The key engineering challenge was linking crime data (reported at latitude/longitude) to property records (reported by address and neighborhood name). This required building a neighborhood-to-community-area mapping layer and aggregating crime statistics at that level.
Using Python (pandas, NumPy) and SQL for transformation, I cleaned and standardized property records, handled missing values through MICE imputation, and created derived features like price-per-square-foot and property age. For crime data, I aggregated incidents by community area and crime type to create neighborhood risk indices.
Built a mapping dictionary to translate 77 Chicago community area codes to neighborhood names, enabling the join between crime statistics and property records. This step alone unlocked the ability to incorporate external risk factors into the valuation model.
Tested multiple regression approaches including Ridge Regression, Random Forest, and Gradient Boosting. Used GridSearchCV for hyperparameter tuning and cross-validation to prevent overfitting. The final ensemble model combined property-level features with neighborhood crime density scores.
Top predictive features from Random Forest model (importance scores normalized)
85%+
Variance explained by final model
Top 5
Features drove 60% of predictive power
+12%
Accuracy lift from crime features
Crime density at the neighborhood level proved to be a significant predictor—properties in higher-crime areas showed predictable valuation discounts even after controlling for property characteristics. This validated the business intuition and provided a quantifiable risk adjustment factor.

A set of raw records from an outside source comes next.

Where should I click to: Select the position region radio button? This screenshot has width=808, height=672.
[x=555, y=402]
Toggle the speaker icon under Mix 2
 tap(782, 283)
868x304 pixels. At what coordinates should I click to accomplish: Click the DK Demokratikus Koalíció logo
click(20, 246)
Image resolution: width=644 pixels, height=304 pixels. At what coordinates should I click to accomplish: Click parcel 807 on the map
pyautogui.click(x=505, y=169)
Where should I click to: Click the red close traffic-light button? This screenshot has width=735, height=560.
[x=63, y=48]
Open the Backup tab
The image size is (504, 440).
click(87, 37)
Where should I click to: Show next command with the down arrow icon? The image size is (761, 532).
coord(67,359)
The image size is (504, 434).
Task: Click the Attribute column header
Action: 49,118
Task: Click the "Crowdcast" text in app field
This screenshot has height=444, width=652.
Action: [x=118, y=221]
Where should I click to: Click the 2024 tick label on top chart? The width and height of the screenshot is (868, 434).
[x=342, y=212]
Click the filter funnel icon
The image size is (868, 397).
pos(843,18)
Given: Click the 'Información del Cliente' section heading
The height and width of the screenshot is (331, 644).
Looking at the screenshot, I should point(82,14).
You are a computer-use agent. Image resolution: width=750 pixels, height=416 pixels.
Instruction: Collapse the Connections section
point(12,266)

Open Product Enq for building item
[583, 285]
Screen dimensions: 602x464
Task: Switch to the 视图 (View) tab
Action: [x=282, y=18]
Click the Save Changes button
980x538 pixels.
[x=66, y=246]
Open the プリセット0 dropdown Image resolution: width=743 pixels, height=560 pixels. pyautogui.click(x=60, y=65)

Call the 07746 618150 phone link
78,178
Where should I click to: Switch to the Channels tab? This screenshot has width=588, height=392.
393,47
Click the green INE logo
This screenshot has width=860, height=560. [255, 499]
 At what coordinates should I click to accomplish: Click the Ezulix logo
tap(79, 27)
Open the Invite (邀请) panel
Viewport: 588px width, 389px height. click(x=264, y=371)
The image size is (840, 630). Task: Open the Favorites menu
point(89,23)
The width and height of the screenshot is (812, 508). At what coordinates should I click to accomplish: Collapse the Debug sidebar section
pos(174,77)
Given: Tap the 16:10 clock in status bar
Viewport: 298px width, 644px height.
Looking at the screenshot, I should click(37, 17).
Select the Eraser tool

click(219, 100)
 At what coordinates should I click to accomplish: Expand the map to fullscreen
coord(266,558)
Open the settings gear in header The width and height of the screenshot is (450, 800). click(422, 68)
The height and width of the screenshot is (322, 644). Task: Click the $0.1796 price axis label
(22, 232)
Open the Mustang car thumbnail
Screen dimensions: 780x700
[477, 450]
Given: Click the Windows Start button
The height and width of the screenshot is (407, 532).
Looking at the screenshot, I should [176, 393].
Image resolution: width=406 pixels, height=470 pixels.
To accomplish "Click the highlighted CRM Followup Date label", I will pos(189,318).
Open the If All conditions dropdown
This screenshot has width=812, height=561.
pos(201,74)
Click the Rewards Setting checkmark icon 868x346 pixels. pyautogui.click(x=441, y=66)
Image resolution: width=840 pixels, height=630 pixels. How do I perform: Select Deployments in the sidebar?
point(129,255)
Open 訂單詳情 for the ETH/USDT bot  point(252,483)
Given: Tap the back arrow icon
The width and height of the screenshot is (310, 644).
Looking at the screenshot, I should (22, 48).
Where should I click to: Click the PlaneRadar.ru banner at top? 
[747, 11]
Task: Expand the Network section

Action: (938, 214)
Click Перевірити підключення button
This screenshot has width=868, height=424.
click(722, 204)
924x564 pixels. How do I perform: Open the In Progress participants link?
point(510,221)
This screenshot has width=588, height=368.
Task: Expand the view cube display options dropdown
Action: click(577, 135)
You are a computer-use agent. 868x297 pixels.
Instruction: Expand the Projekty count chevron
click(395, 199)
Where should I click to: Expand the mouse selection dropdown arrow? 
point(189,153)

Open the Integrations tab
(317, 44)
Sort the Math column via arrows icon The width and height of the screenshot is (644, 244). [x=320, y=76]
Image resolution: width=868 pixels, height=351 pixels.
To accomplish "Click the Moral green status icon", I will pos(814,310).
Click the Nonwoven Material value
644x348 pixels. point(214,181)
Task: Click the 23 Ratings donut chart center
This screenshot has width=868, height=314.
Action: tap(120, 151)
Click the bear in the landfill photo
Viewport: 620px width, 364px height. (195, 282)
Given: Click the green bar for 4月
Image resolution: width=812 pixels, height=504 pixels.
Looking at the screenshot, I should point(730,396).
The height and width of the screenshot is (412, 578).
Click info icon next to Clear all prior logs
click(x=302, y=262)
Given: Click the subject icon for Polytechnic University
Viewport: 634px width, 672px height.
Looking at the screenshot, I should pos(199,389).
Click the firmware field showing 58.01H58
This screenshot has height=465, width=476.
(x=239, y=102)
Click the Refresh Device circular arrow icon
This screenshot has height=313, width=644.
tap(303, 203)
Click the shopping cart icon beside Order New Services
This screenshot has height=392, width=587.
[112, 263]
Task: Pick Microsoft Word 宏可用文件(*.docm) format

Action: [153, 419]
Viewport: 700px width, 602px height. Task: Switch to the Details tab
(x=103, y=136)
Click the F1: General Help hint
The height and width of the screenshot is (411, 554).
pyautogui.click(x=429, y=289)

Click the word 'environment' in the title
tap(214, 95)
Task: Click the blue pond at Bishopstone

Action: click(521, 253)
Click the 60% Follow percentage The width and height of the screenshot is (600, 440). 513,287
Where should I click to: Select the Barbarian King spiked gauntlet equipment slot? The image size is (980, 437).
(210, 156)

The model enabled the firm to screen acquisition targets at scale, prioritize site visits based on predicted value-to-price ratios, and quantify neighborhood risk in investment memos. The approach reduced due diligence time per property and provided a defensible, data-driven basis for pricing negotiations.
Languages: Python (pandas, NumPy, scikit-learn), SQL | Methods: Random Forest, Ridge Regression, GridSearchCV, MICE Imputation, TF-IDF | Tools: AWS, Jupyter, Folium (geospatial visualization)
Selected projects demonstrating range across analytics disciplines.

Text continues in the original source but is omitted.